Monday, October 27, 2008

Housing sales up year-over-year; prices down

From CNNMoney:
Sales of existing homes rose in September, but prices continued to drop, according to the latest reading on the battered housing market by an industry trade group released Friday.

The National Association of Realtors reported that sales by homeowners jumped in September to an annual pace of 5.18 million, up 1.4% from a year ago. It was the first time that sales rose compared to a year earlier since November 2005.

September sales were up 5% from the August reading of 4.91 million, marking the largest month-to-month increase since July 2003. ...

Though the numbers were encouraging, they do not yet suggest the problems in the housing market are behind us. September's numbers represent contracts signed in July or August — before the mid-September credit crunch tightened the stranglehold on lending and sent confidence in the economy crashing. Sales figures for October and November are likely to reflect this credit freeze. ...
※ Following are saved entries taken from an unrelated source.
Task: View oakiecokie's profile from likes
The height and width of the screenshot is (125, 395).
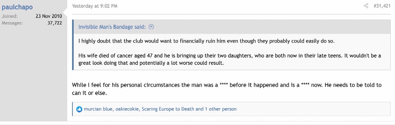Action: coord(127,109)
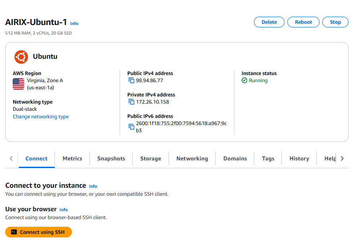The image size is (360, 241).
Task: Copy the public IPv6 address
Action: pyautogui.click(x=131, y=127)
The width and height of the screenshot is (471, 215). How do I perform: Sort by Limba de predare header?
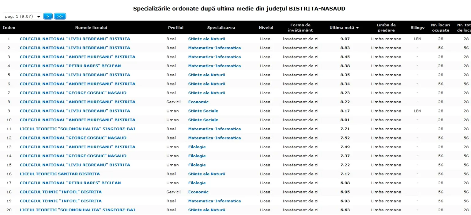click(386, 28)
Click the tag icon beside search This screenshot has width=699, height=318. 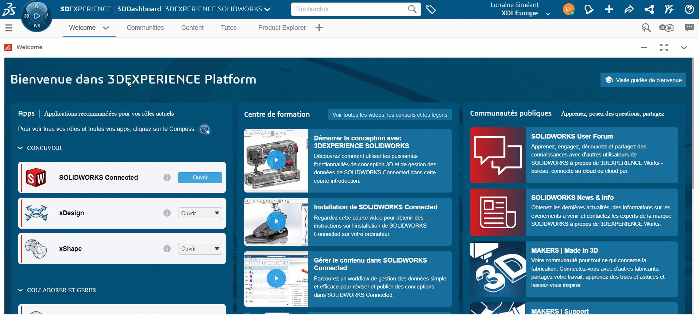[x=431, y=9]
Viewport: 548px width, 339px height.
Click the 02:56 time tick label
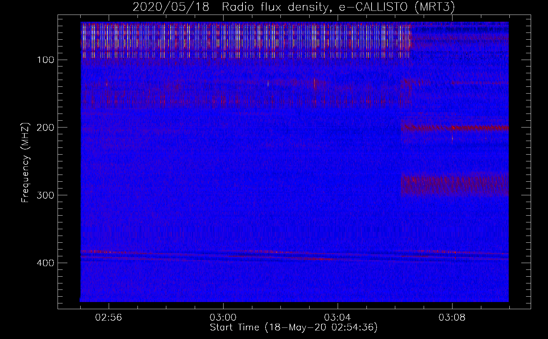click(108, 318)
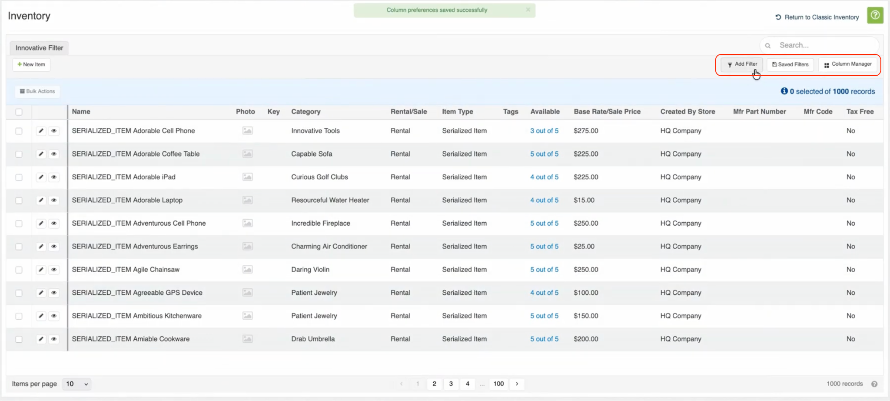The image size is (890, 401).
Task: Click the help icon beside 1000 records
Action: point(874,384)
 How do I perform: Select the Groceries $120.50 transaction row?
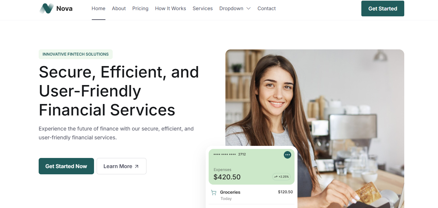252,195
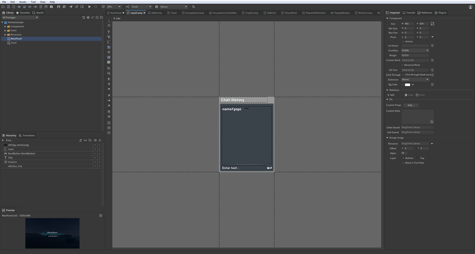Click the Save icon in the toolbar

[x=58, y=7]
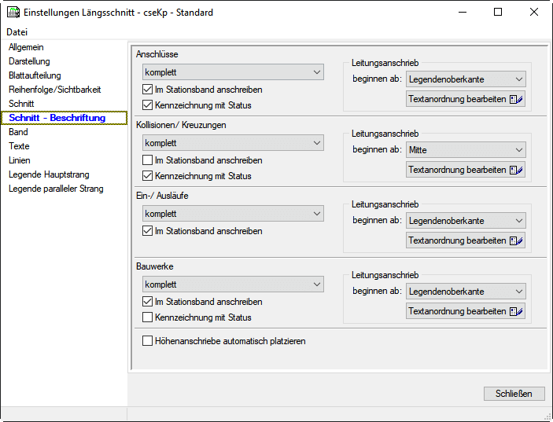Go to Legende Hauptstrang settings page

[49, 174]
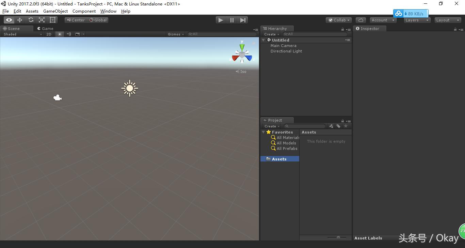Click the asset thumbnail size slider
Viewport: 465px width, 248px height.
tap(338, 238)
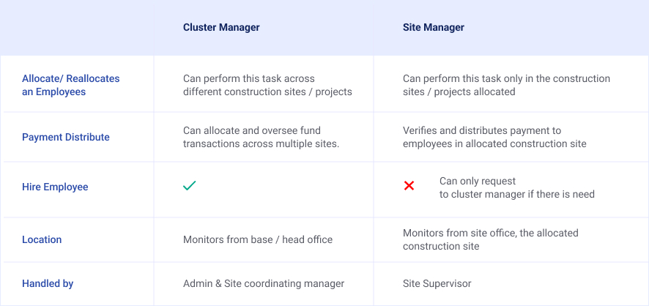Click the Hire Employee row label
Image resolution: width=649 pixels, height=306 pixels.
pos(55,187)
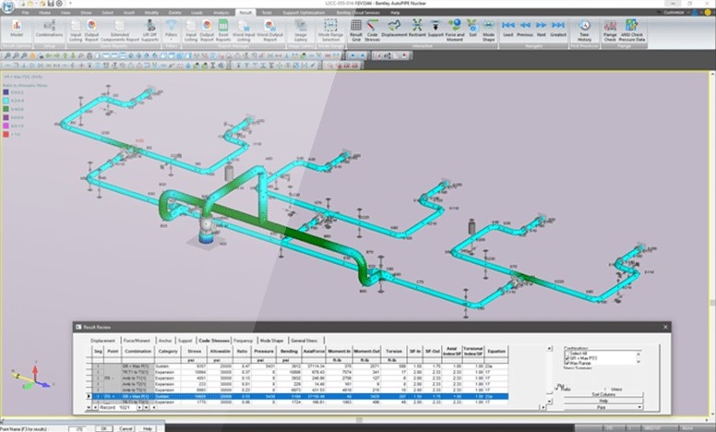The width and height of the screenshot is (716, 432).
Task: Toggle the Select All combination checkbox
Action: pos(567,352)
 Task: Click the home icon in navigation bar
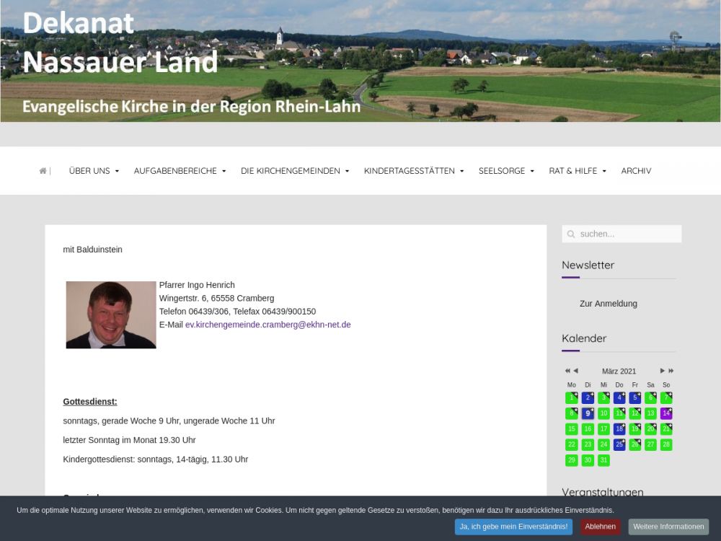[x=43, y=171]
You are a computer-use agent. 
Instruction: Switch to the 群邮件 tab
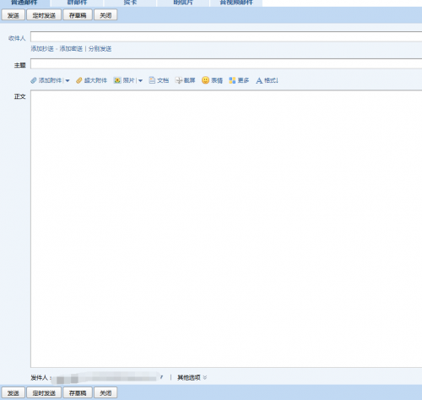(x=77, y=3)
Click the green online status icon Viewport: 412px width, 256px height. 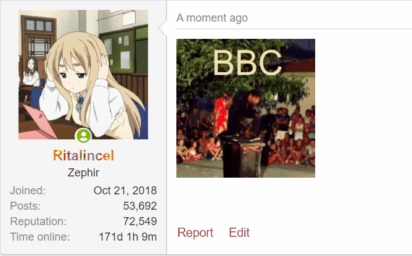tap(83, 135)
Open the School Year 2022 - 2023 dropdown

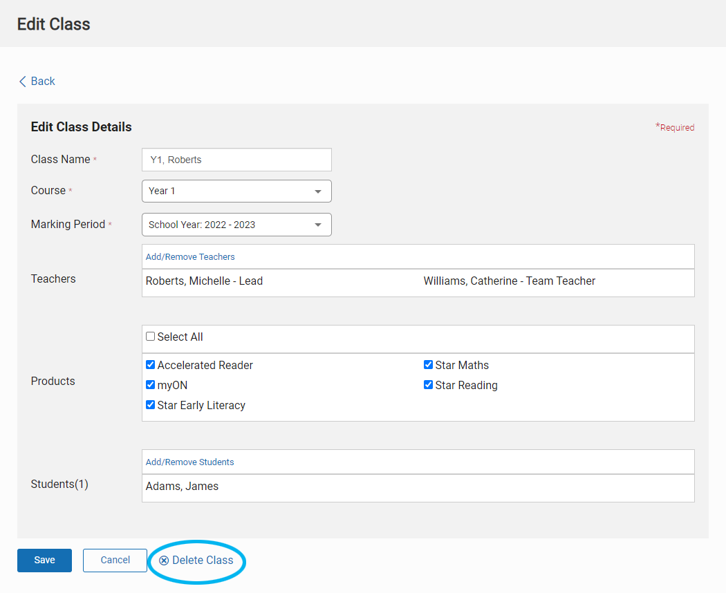point(236,225)
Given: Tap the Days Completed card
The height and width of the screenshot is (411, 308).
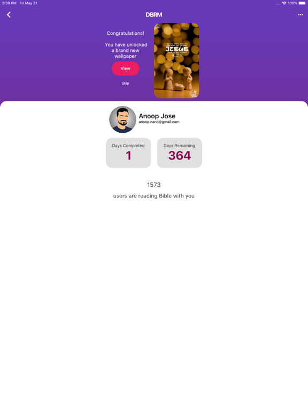Looking at the screenshot, I should [128, 153].
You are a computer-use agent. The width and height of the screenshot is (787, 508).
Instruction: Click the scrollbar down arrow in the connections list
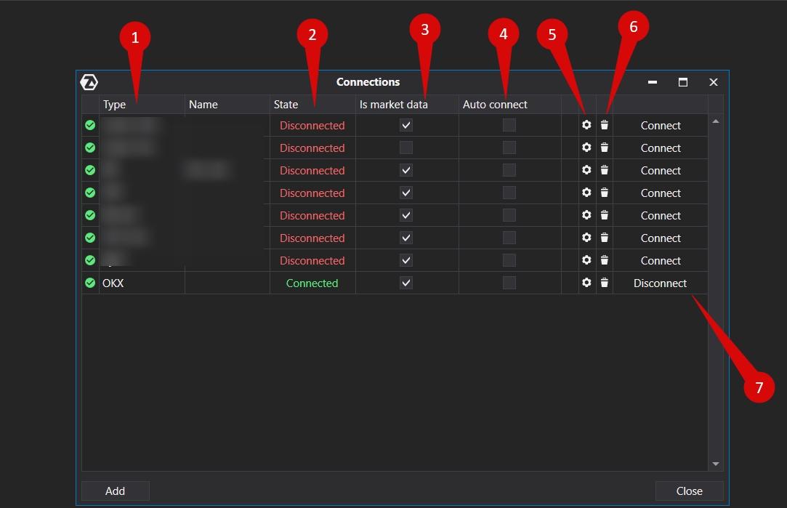(716, 464)
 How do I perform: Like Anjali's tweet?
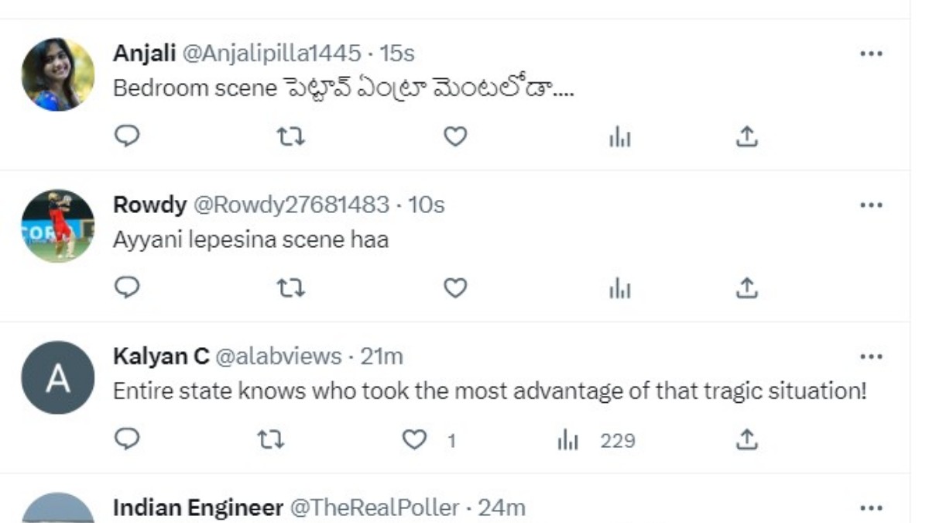click(x=455, y=137)
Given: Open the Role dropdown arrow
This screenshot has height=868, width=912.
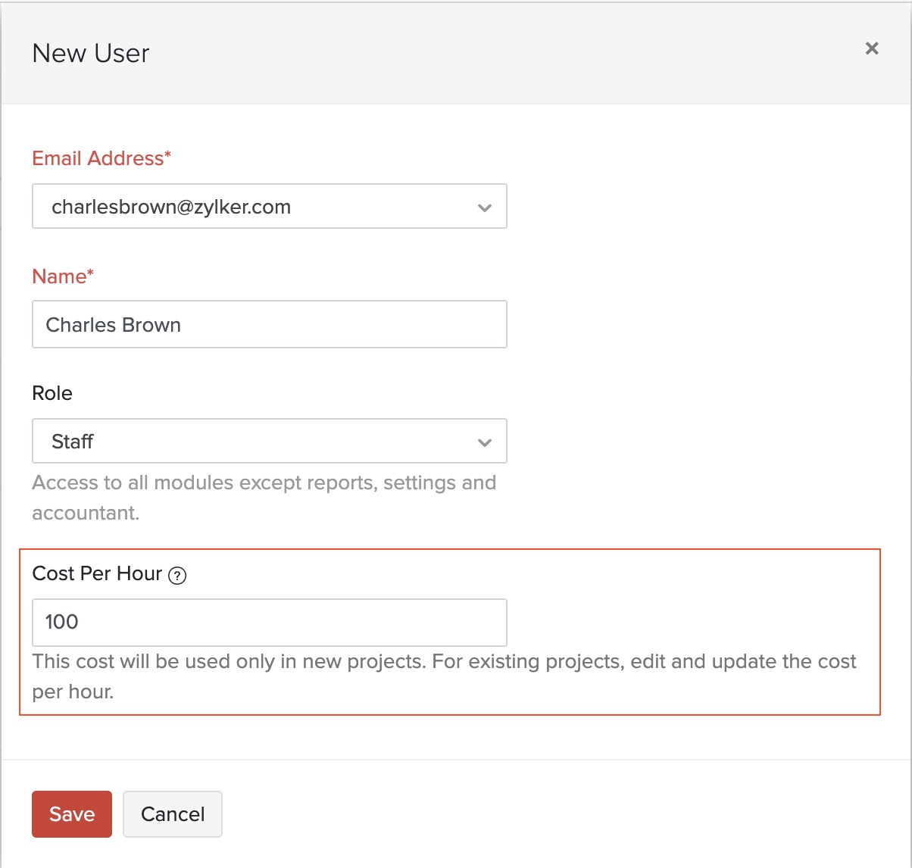Looking at the screenshot, I should click(x=485, y=442).
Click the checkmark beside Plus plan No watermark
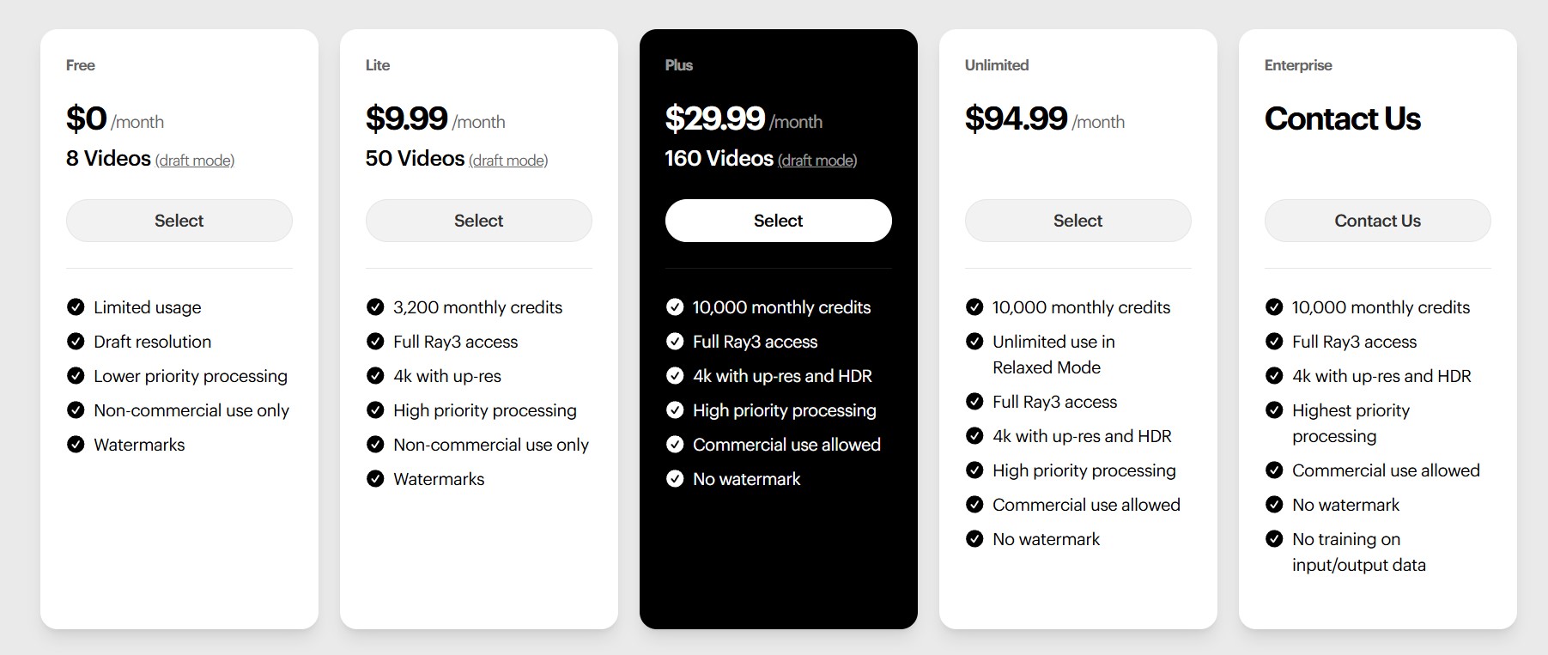 point(675,479)
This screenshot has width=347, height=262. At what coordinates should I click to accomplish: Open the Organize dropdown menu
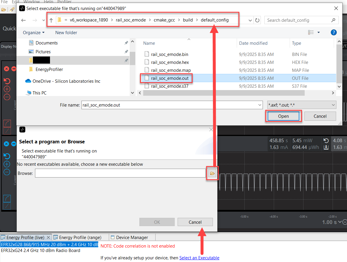(34, 32)
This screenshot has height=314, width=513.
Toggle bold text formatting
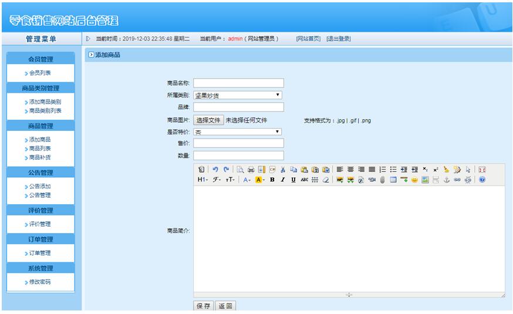[272, 180]
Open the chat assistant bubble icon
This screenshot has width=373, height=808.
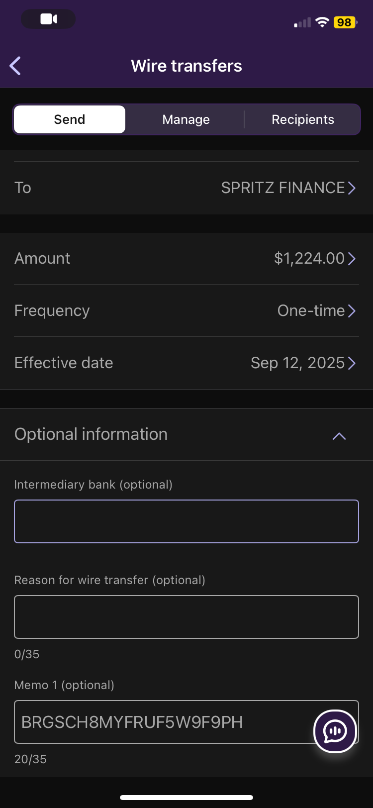(x=335, y=731)
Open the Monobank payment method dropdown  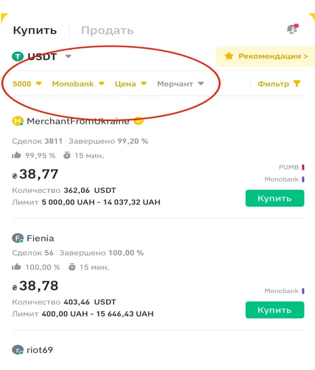pos(78,84)
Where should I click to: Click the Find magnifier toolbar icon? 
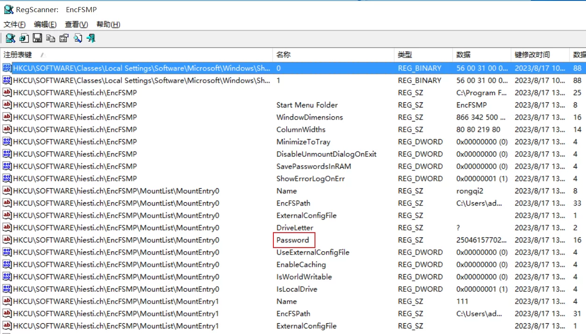click(x=78, y=38)
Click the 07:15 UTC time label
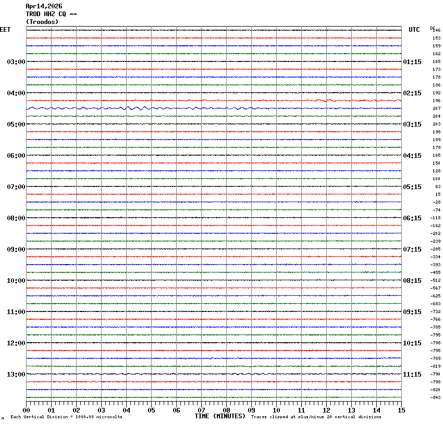 pos(412,250)
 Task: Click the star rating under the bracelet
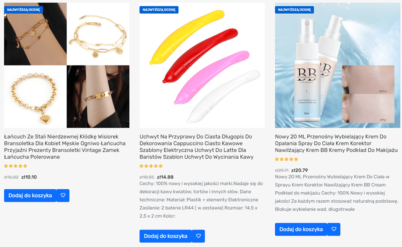(x=16, y=166)
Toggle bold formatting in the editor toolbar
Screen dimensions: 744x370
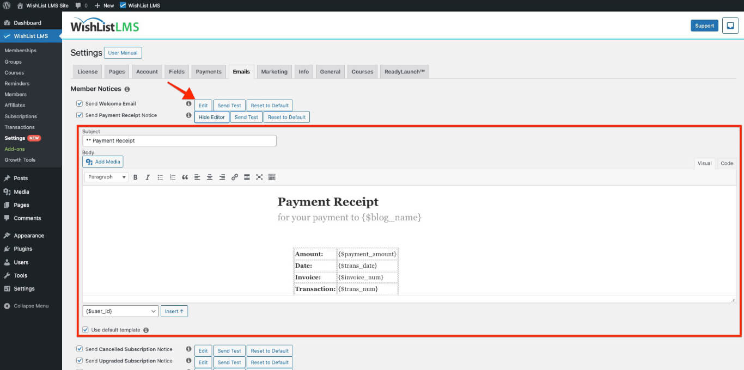click(x=135, y=177)
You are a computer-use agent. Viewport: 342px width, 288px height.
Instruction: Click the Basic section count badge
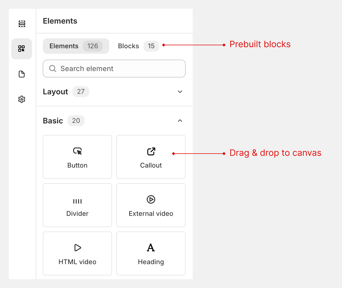[x=76, y=121]
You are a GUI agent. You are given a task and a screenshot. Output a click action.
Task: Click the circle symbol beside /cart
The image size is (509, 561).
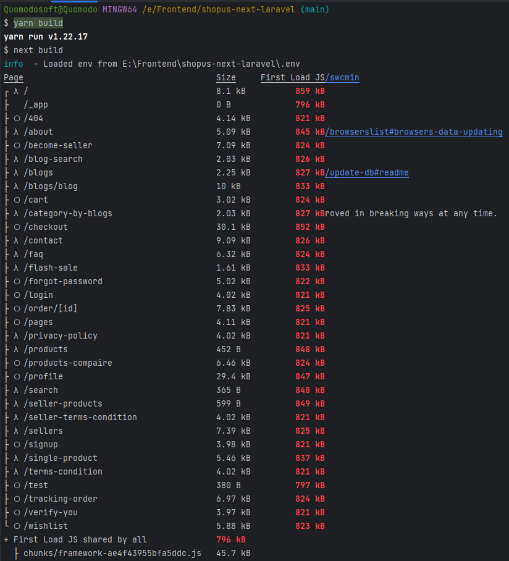pyautogui.click(x=17, y=200)
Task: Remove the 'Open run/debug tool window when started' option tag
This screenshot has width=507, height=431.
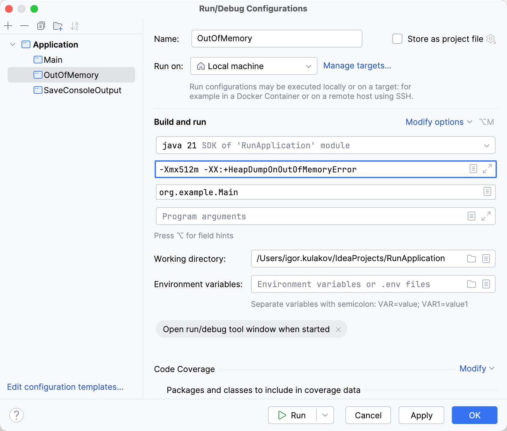Action: (x=338, y=330)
Finally, experts say that foreclosed properties are driving this sales jump.

"Compared to a fairly small share of foreclosures or short sales a year ago, distressed sales are currently 35% to 40% of transactions," said Lawrence Yun, chief economist with NAR. "These are pulling the median price down because many are being sold at discounted prices."

So it's unlikely that the worst is over.
Drop prices, sell houses.


  1. Four words at the end there that make a lot of sense!

  2. Home sales over the last year are largely a fuction of wealth consolodation.

  3. "function" of weath consolodation.

    What I mean is: People and entities with the cash and/or the ability to get a loan are doing the buying. Assets are moving into a progressively smaller set of hands.

  4. What I mean is, people who can afford to buy do so. As opposed to the recent past in which people who could not afford to buy did so. Now we have a stableization of buyers as opposed to a frenzy of buyers.

  5. Joe six pack ain't buyin'. The socio-economic gap is widening.

    I'm on the upside of that gap. The question I have is: how soon before I'm on the other side?